*** Opening of Text passage ***

Inkcoder said:
I'm in 10th grade, I was just doing my homework when this dawned on me:
How would one find Sine, Cosine and Tangent without a calculator. So if I am stuck in the desert with a stick I could find the Cosine of 73º by stick and sand method.
Regards,
Austin
You can start by finding the values for the fundamental angles (0º, 30º, 45º, 60º, and 90º). Do you have the "angle-addition" formulas? That will get you to all the multiples of 15º. You can get the "double-angle" formulas from the "angle-addition" formulas (or infer what the "addition" formulas ought to be if you only remember the "double-angle" formulas). You can get to the "half-angle" formulas from those, which should get you to multiples of 7.5º.
These will all give you "mathematically exact" results, which means here numbers with radicals in them. Are you wanting approximate decimal values? That'll take some time, extracting the square roots...
If you use enough geometry, you can probably fill in some more values by looking at regular polygons, working out horizontal and vertical distances of the vertices and relating them to the angles in the polygons. (I'm assuming you're stranded for a while and are getting really bored...)

*** Close of Text passage ***
*** Opening of Material provided ***

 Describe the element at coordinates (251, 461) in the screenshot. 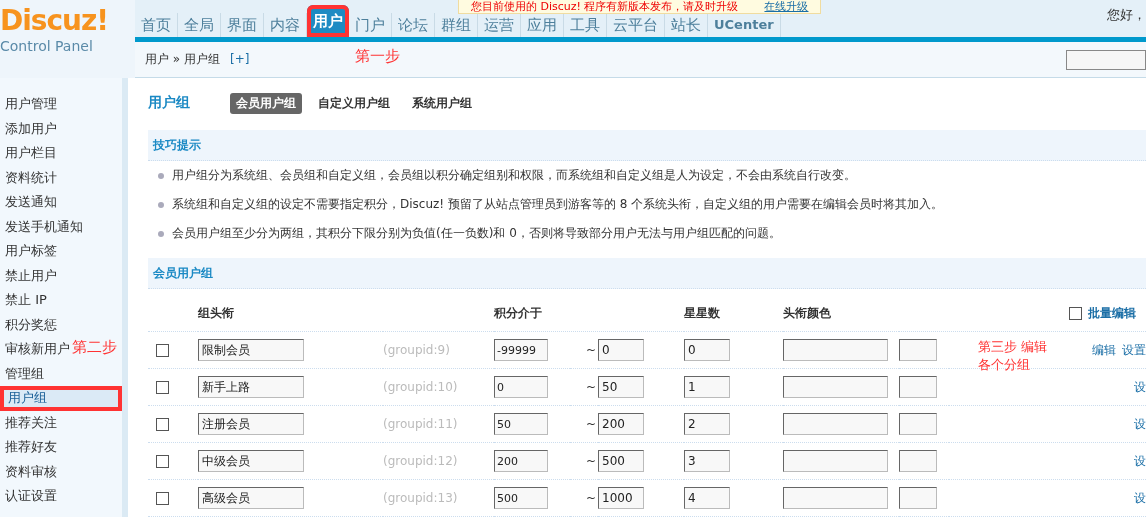

I see `group-name-field: 中级会员` at that location.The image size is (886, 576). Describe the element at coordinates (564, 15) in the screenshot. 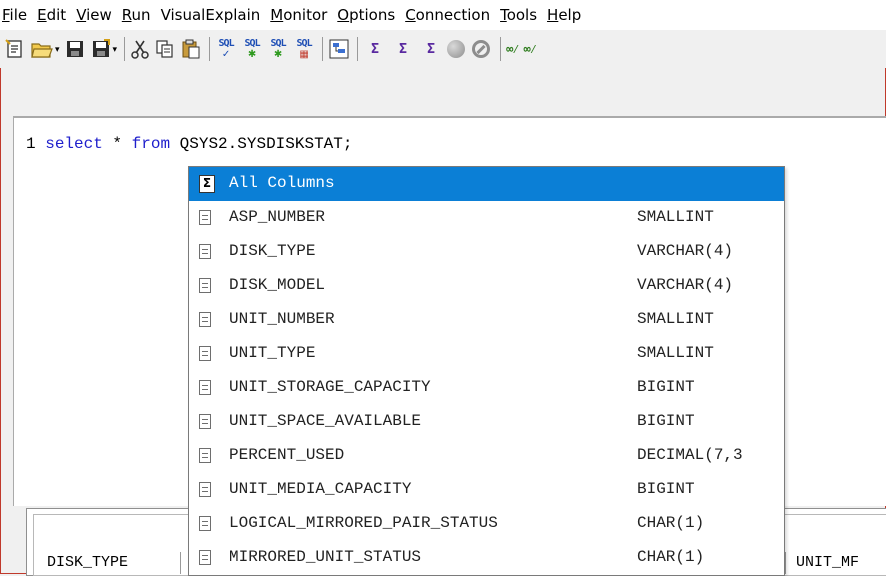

*** Close of Material provided ***

Tasks and exercises
a - List the fundamental angles that the reply in the forum thread on finding sine, cosine and tangent without a calculator suggests finding values for first.
b - In the forum thread on finding sine, cosine and tangent without a calculator, which angles do the "angle-addition" formulas get you to?
c - Pick up the forum thread on finding sine, cosine and tangent without a calculator right after its last sentence and keep writing.
None of the lines are needed for this work.

Answers for this exercise
a - 0º, 30º, 45º, 60º, 90º

b - All the multiples of 15º.

c -
To get cos 73º is probably going to require some sort of approximation approach. With enough values filled in, you can probably look at how the trig. functions behave and work out formulas for estimating intermediate values. (When you get to things like Taylor series in calculus, you can get more broadly applicable formulas.)
This is an issue of some interest, because the earliest tables of trigonometric values were worked out entirely without calculation devices and they predate calculus. It's always good to know something about how you can calculate, or at least estimate, values of functions and answers to problems without resorting to calculators or software. (Sometimes it's the only way you have of judging if the result from a calculation or computer program is credible...)